As explained in a previous SGR Client Alert, under the Patient Protection and Affordable Care Act ("PPACA"), non-grandfathered group health plans and issuers are required to cover certain preventive care services without imposing any cost-sharing requirements (e.g., co-payments, coinsurance, or deductibles). In July 2010, the Departments of Health and Human Services ("HHS"), Labor and the Treasury (the "Agencies") issued interim final regulations implementing the preventive service rules, which became effective for plan years beginning on or after September 23, 2010 - January 1, 2011 for calendar year plans.

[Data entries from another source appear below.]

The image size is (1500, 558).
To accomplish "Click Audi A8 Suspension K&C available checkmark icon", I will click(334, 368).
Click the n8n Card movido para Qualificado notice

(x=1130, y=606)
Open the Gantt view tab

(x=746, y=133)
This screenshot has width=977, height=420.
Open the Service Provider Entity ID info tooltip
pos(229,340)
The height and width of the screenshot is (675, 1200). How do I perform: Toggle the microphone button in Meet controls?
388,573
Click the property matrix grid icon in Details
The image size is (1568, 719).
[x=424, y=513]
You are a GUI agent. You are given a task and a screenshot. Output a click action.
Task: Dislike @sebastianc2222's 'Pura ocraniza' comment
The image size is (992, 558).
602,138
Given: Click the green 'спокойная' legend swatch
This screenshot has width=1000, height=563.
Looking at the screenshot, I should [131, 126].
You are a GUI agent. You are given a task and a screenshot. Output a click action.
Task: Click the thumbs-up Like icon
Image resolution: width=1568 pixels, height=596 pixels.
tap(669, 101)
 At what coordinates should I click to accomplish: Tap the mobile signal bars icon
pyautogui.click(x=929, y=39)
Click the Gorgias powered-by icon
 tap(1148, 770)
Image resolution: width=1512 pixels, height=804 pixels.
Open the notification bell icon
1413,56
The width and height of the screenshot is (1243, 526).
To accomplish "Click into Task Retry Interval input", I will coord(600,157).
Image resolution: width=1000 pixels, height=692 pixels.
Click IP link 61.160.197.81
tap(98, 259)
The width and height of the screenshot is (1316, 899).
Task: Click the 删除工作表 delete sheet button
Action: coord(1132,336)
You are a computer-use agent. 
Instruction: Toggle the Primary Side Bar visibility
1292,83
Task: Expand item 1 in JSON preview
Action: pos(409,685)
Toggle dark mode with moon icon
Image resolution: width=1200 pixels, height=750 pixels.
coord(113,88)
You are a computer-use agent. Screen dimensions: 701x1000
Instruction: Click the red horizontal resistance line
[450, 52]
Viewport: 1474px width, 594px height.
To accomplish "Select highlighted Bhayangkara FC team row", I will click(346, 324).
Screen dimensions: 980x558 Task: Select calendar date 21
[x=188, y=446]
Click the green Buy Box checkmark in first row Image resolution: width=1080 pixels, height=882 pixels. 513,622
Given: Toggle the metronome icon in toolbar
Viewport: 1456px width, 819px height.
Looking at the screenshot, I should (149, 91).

New Guidelines for Women's Preventive Services
On August 1, 2011, HHS provided additional guidance on the preventive care requirements applicable to women participants in a group health plan based on a study by the Institute of Medicine.
These guidelines include:
- Well-woman visits;
- Gestational diabetes screenings;
- HPV DNA testing;
- Sexually transmitted infection and HIV screening and counseling;
- Contraception and contraceptive counseling;
- Breastfeeding support, supplies, and counseling; and
- Domestic violence screenings.
Non-grandfathered group health plans and issuers are required to provide coverage without cost-sharing for the above-listed services effective for the first plan year that begins on or after August 1, 2012 - January 1, 2013 for calendar year plans.
Contraceptive Services Exemption for Religious Employers
The Agencies also amended the July 2010 preventive service regulations to exempt certain "religious employers" from the requirement to cover contraceptive services under the new guidelines. For purposes of this exemption, a "religious employer" is an organization (1) that primarily employs and serves persons who share the religious beliefs of the organization, (2) with the primary purpose of teaching religious values, and (3) is a non-profit organization under the requirements of the Internal Revenue Code.